Wednesday, September 5, 2012

From Spacecraft to Starship


I have to admit, I nicked that great title about Voyager 1 from this Washington Post article. It was just too cool and evocative to not nick.

But as a great fan of the workhorse technology of the Early Space Age that just keeps going and going and going, I was always going to do a quick post to celebrate that on this day,  35 years ago, way way back in 1977, Voyager 1 was launched. In a sequence that often confuses peoples, and mucks up careless sources, it's sister probe Voyager 2 blasted off first, a month earlier in August 1977, but because Voyager 1 was launched along a shorter and faster trajectory, it all sorted itself out in the great beyond and Voyager 1 actually reached Jupiter and Saturn first. Timing is everything.

After an impressive reconnaissance of Jupiter, Saturn and its moon Titan, Voyager 1 whizzed on ever outwards, passing Pioneers 10 and 11 to become the most distant man-made object from Earth. Voyager 2 is trailing its sister probe, and against all odds, both Voyagers continue to happily chug along, enjoying the stellar sights, and gathering and dutifully sending information back to their distant creators with their archaic, but still functioning, instruments:

Each only has 68 kilobytes of computer memory. To put that in perspective, the smallest iPod — an 8-gigabyte iPod Nano — is 100,000 times more powerful. Each also has an eight-track tape recorder. Today’s spacecraft use digital memory.

Primitive they may be by today's standards, but like the admirable Martian rovers that just kept on giving and giving, the two Voyagers have exceeded all expectations by keeping it together and steadily approaching the end of our solar system. Scientists predict that any time now, Voyager 1 will break through the hot turbulence at the edge of our solar system's heliosphere and sail on into the (perhaps) relatively cool calmness of interstellar space beyond.


So, yes, Voyager 1 will become a starship. What a promotion!

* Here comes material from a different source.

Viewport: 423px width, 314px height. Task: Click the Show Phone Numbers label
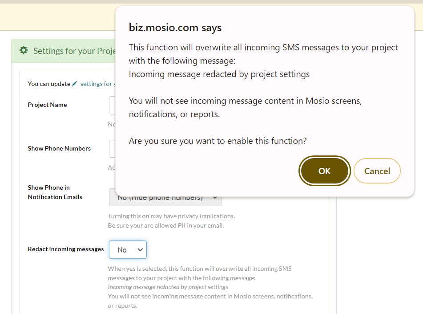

Ah, they built 'em tough in the old days. There's a lot to be said for screwdrivers and simplicity. I like my space technology to be rugged and robust and repairable. That way, when we finally do head on outwards, we'll be able to jump start engines, weld together emergency parts from scrap metal, and fix malfunctioning computers with a swift kick rather than having to find the nearest spaceship outlet selling slick, disposable, slot-in units with a limited warranty.